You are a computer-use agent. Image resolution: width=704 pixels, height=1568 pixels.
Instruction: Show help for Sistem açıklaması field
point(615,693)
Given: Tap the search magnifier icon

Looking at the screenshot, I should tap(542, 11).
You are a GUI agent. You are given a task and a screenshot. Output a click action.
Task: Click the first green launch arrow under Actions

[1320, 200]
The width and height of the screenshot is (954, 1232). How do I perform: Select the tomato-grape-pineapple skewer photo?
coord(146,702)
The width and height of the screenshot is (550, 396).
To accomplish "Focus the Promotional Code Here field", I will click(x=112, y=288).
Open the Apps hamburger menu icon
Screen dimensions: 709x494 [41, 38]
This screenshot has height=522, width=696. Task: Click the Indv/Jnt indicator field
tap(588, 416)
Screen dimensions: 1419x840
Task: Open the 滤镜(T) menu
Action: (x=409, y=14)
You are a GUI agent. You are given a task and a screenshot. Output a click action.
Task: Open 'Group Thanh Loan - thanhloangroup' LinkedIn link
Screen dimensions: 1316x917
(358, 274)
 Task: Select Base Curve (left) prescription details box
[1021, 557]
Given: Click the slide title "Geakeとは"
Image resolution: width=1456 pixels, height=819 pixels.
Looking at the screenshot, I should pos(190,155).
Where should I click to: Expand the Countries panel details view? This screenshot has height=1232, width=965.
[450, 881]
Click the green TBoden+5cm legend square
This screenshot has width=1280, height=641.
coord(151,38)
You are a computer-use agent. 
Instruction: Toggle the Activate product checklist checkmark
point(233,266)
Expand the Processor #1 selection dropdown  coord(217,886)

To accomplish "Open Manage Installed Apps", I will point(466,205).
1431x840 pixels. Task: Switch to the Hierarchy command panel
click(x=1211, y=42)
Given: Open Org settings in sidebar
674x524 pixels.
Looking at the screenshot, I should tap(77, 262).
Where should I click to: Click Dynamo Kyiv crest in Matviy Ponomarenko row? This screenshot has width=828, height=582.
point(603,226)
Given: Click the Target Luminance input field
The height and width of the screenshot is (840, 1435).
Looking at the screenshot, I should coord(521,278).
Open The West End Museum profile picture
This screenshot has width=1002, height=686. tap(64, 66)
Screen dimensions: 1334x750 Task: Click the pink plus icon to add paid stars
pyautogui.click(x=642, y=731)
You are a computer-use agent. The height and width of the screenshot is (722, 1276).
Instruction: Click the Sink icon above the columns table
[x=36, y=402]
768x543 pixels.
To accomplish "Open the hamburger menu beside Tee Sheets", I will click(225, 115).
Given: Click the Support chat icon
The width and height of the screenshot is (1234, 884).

**Your goal**:
Return every one of the records above word for word, with nothing changed, added, or left out.

**The output**:
You are a computer-use agent. Image resolution: width=704 pixels, height=1568 pixels.
Instruction: Show help for Sistem açıklaması field
point(615,693)
Given: Tap the search magnifier icon

Looking at the screenshot, I should tap(542, 11).
You are a GUI agent. You are given a task and a screenshot. Output a click action.
Task: Click the first green launch arrow under Actions

[1320, 200]
The width and height of the screenshot is (954, 1232). How do I perform: Select the tomato-grape-pineapple skewer photo?
coord(146,702)
The width and height of the screenshot is (550, 396).
To accomplish "Focus the Promotional Code Here field", I will click(x=112, y=288).
Open the Apps hamburger menu icon
Screen dimensions: 709x494 [41, 38]
This screenshot has height=522, width=696. Task: Click the Indv/Jnt indicator field
tap(588, 416)
Screen dimensions: 1419x840
Task: Open the 滤镜(T) menu
Action: (x=409, y=14)
You are a GUI agent. You are given a task and a screenshot. Output a click action.
Task: Open 'Group Thanh Loan - thanhloangroup' LinkedIn link
Screen dimensions: 1316x917
(358, 274)
 Task: Select Base Curve (left) prescription details box
[1021, 557]
Given: Click the slide title "Geakeとは"
Image resolution: width=1456 pixels, height=819 pixels.
Looking at the screenshot, I should pos(190,155).
Where should I click to: Expand the Countries panel details view? This screenshot has height=1232, width=965.
[450, 881]
Click the green TBoden+5cm legend square
This screenshot has width=1280, height=641.
coord(151,38)
You are a computer-use agent. 
Instruction: Toggle the Activate product checklist checkmark
point(233,266)
Expand the Processor #1 selection dropdown  coord(217,886)

To accomplish "Open Manage Installed Apps", I will point(466,205).
1431x840 pixels. Task: Switch to the Hierarchy command panel
click(x=1211, y=42)
Given: Open Org settings in sidebar
674x524 pixels.
Looking at the screenshot, I should tap(77, 262).
Where should I click to: Click Dynamo Kyiv crest in Matviy Ponomarenko row? This screenshot has width=828, height=582.
point(603,226)
Given: Click the Target Luminance input field
The height and width of the screenshot is (840, 1435).
Looking at the screenshot, I should coord(521,278).
Open The West End Museum profile picture
This screenshot has width=1002, height=686. tap(64, 66)
Screen dimensions: 1334x750 Task: Click the pink plus icon to add paid stars
pyautogui.click(x=642, y=731)
You are a computer-use agent. The height and width of the screenshot is (722, 1276).
Instruction: Click the Sink icon above the columns table
[x=36, y=402]
768x543 pixels.
To accomplish "Open the hamburger menu beside Tee Sheets", I will click(225, 115).
Given: Click the Support chat icon
The width and height of the screenshot is (1234, 884).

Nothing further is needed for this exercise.